Grunewald M, Kanner B
Department of Biochemistry, Hadassah Medical School, Hebrew University, Jerusalem, Israel.
J Biol Chem. 1995 Jul 14;270(28):17017-24. doi: 10.1074/jbc.270.28.17017.
Membrane vesicles from rat brain have been subjected to trypsin treatment in the absence and presence of substrates of the (Na+ + K+)-coupled L-glutamate transporter GLT-1. The fragments of this transporter have been detected upon immunoblotting employing several antibodies raised against sequences from this transporter. At the amino terminus, initially a fragment of an apparent molecular mass of 30 kDa is generated. This fragment is subsequently cleaved to one of 16 kDa. The generation of these bands is greatly inhibited in the presence of lithium. Moreover, lithium abolishes the positive cooperative activation of the transporter by sodium. The generation of the 30- and 16-kDa fragments is accelerated in the presence of L-glutamate and other transportable analogues, provided sodium is present as well. The 30-kDa fragment also contains an epitope from the loop connecting the putative membrane-spanning alpha-helices 3 and 4. This epitope, in contrast with the amino-terminal one, is destroyed with time.

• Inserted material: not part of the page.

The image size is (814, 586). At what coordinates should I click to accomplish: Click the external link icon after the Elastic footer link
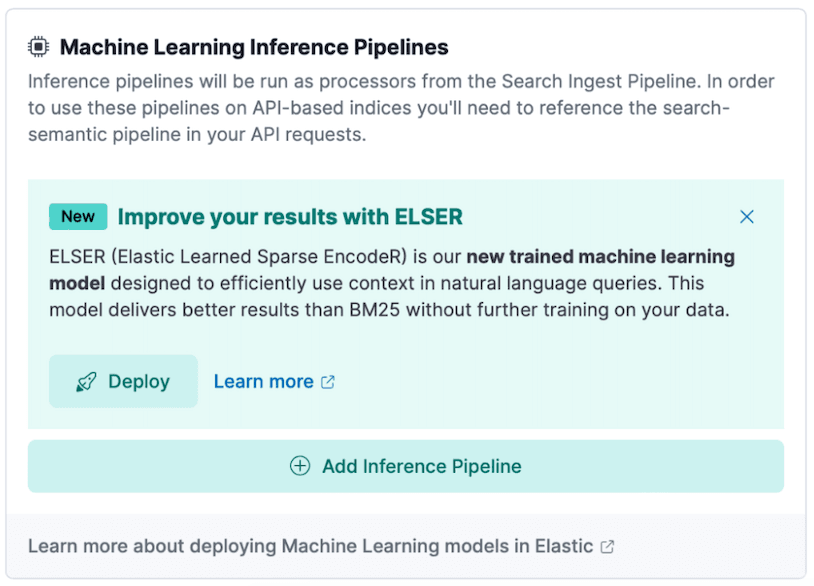(607, 547)
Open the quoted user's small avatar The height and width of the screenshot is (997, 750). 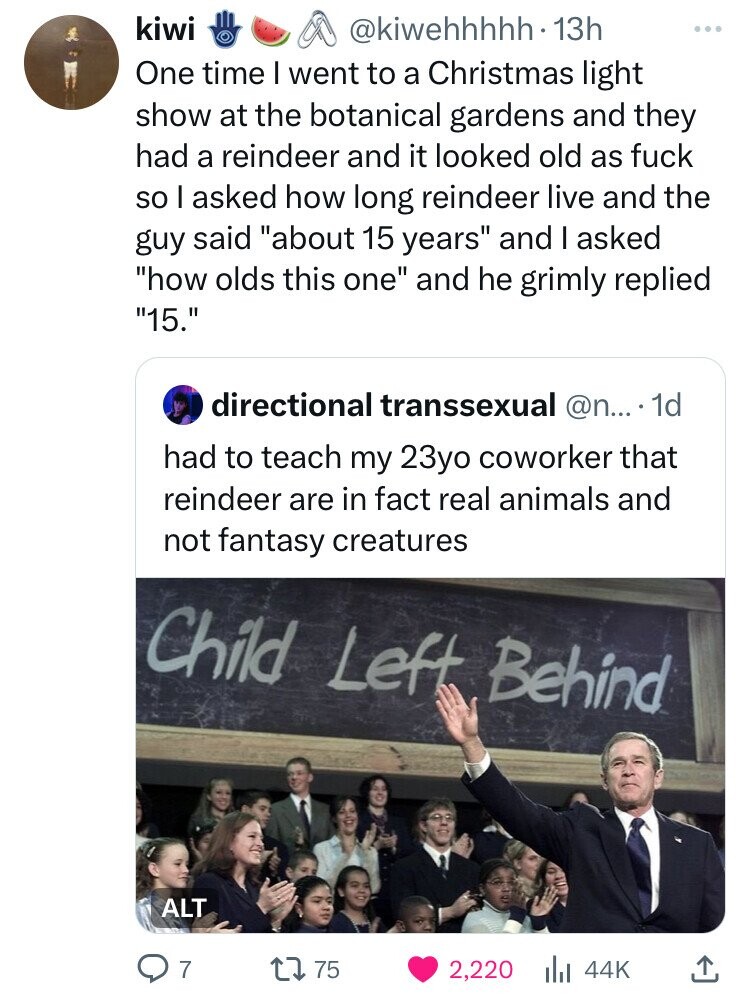click(183, 406)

The carboxyl-terminal epitope is predominantly located on a 43-kDa fragment which is slowly converted to one of 35 kDa. This conversion is not inhibited by lithium. It is, however, stimulated by L-glutamate and other transportable analogues, but only in sodium-containing media. Potassium also stimulates this conversion regardless of the presence of L-glutamate. The stimulation of generation of amino- and carboxyl-terminal fragments by L-glutamate is not mimicked by the nontransportable analogue dihydrokainate. However, the analogue blocks the stimulation exerted by L-glutamate. In addition to new experimental information on the transporters topology, our observations provide novel information on the function of the GLT-1 transporter. Although lithium by itself does not sustain transport, it may occupy one of the sodium sites and be transported. Furthermore, the transporter-glutamate complex appears to exist in at least two states. After the initial binding (suggested to be important for the decay of synaptic glutamate), it undergoes a conformational change which represents, or is tightly associated with, the transport step.